Interestingly, controlling for gender and SES revealed that self-efficacy for formal and applied mathematics was the only variable significantly positively related to mathematics achievement. In contrast, self-efficacy for mathematical reasoning and 21st-century mathematics, mathematics anxiety and behavioural engagement were not related to mathematics achievement. These outcomes appear to contradict Hypotheses 2 and 3, yet they align with Hypothesis 1, Pajares and Graham (1999), and Shimizu (2025). Pajares and Graham (1999) utilised multiple regression analysis, with self-efficacy, self-concept, mathematics anxiety, and engagement as independent variables and mathematics test scores as the dependent variable. The analysis revealed a positive relationship between self-efficacy and mathematics achievement. Furthermore, it demonstrated that the influence of self-efficacy on mathematics achievement was significant, to the point where it countered the impact of mathematics anxiety, self-concept, and engagement on mathematics achievement. Consequently, it was proposed that, even among 15-year-olds in Japan, self-efficacy for formal and applied mathematics is an affective variable that strongly predicts achievement in mathematics, but mathematics anxiety is not an affective variable that strongly predicts achievement in mathematics.

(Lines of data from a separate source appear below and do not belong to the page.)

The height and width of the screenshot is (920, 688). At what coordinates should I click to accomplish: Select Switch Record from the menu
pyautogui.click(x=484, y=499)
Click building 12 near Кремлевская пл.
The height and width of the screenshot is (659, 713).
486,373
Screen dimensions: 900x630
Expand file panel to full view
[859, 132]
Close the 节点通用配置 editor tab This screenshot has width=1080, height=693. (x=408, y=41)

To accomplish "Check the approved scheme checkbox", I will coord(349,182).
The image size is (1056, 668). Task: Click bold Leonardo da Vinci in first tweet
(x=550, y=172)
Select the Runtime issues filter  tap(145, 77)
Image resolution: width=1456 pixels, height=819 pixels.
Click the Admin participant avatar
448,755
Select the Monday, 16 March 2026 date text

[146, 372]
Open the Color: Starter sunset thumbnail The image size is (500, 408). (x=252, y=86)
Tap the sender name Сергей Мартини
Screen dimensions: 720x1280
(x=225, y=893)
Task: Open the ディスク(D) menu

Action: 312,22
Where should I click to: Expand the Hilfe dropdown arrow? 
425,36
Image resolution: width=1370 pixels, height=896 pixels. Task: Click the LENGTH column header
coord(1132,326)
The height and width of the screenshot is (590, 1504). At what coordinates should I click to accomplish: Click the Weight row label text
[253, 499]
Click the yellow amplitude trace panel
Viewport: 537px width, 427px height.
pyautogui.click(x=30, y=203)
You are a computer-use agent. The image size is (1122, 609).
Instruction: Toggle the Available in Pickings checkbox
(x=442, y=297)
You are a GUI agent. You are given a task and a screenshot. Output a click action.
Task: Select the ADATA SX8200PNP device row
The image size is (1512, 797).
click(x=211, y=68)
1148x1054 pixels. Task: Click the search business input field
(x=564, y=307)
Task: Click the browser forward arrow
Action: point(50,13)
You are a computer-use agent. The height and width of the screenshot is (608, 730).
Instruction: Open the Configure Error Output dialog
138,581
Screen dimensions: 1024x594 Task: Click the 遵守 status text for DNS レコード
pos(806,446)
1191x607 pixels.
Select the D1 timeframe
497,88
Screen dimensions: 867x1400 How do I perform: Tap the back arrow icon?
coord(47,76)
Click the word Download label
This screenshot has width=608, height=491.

Unexpectedly, self-efficacy for mathematical reasoning and 21st-century mathematics was not significantly associated with mathematics achievement. This finding suggests a potential misalignment between students’ confidence in real-world, reasoning-based mathematical tasks and the actual evaluation standards reflected in academic assessments such as PISA in Japan. From a curriculum design perspective, this result may highlight a gap between student perceptions of competence in modern mathematical applications (e.g., problem-solving with simulations or real-life data) and the skills required to perform well in standardised mathematics assessments. One possible explanation lies in the nature of instructional practices and assessment standards in Japan. PISA 2022 results indicate that students in Japan reported comparatively lower exposure to reasoning-based mathematics tasks than the OECD average (OECD, 2024b), which may explain the disconnect between students’ self-efficacy and their achievement outcomes in this domain. This lack of opportunity to engage with such tasks may hinder students from applying their confidence in these areas to actual performance in standardised assessments, thus disrupting the expected link between self-efficacy and achievement.
The finding that there is no significant relationship between behavioural engagement and mathematics achievement contradicts Hypothesis 3. However, it may be a natural result of Japanese mathematics education. Despite students in Japan demonstrating high performance in the PISA mathematics literacy tests, which indicated mathematics achievement in this study, the test items differ from the mathematics content and problems with which students in Japan are familiar (Senuma, 2008). Consequently, even if students in Japan exhibit high levels of behavioural engagement in their mathematics learning, this may not be strongly linked to their PISA mathematical literacy.
One possible explanation for the non-significant relationship between mathematics anxiety and math achievement observed in this study may lie in cultural differences in the experience and expression of anxiety. Previous cross-cultural psychology research (e.g., Markus & Kitayama, 1991) suggests that in East Asian cultures such as Japan, emotional restraint is culturally valued, as individuals are socialised to regulate their emotions in ways that preserve interpersonal harmony. Although not specific to anxiety, such norms may lead to the internalisation of negative emotions to avoid disrupting social relationships (e.g., Tsai et al., 2006). Students in Japan may feel anxious but still engage actively in class due to a cultural emphasis on perseverance (gaman) and social harmony. As such, behavioural engagement may not be reduced even in the presence of high anxiety, which could attenuate the expected negative correlation between anxiety and performance in Japan.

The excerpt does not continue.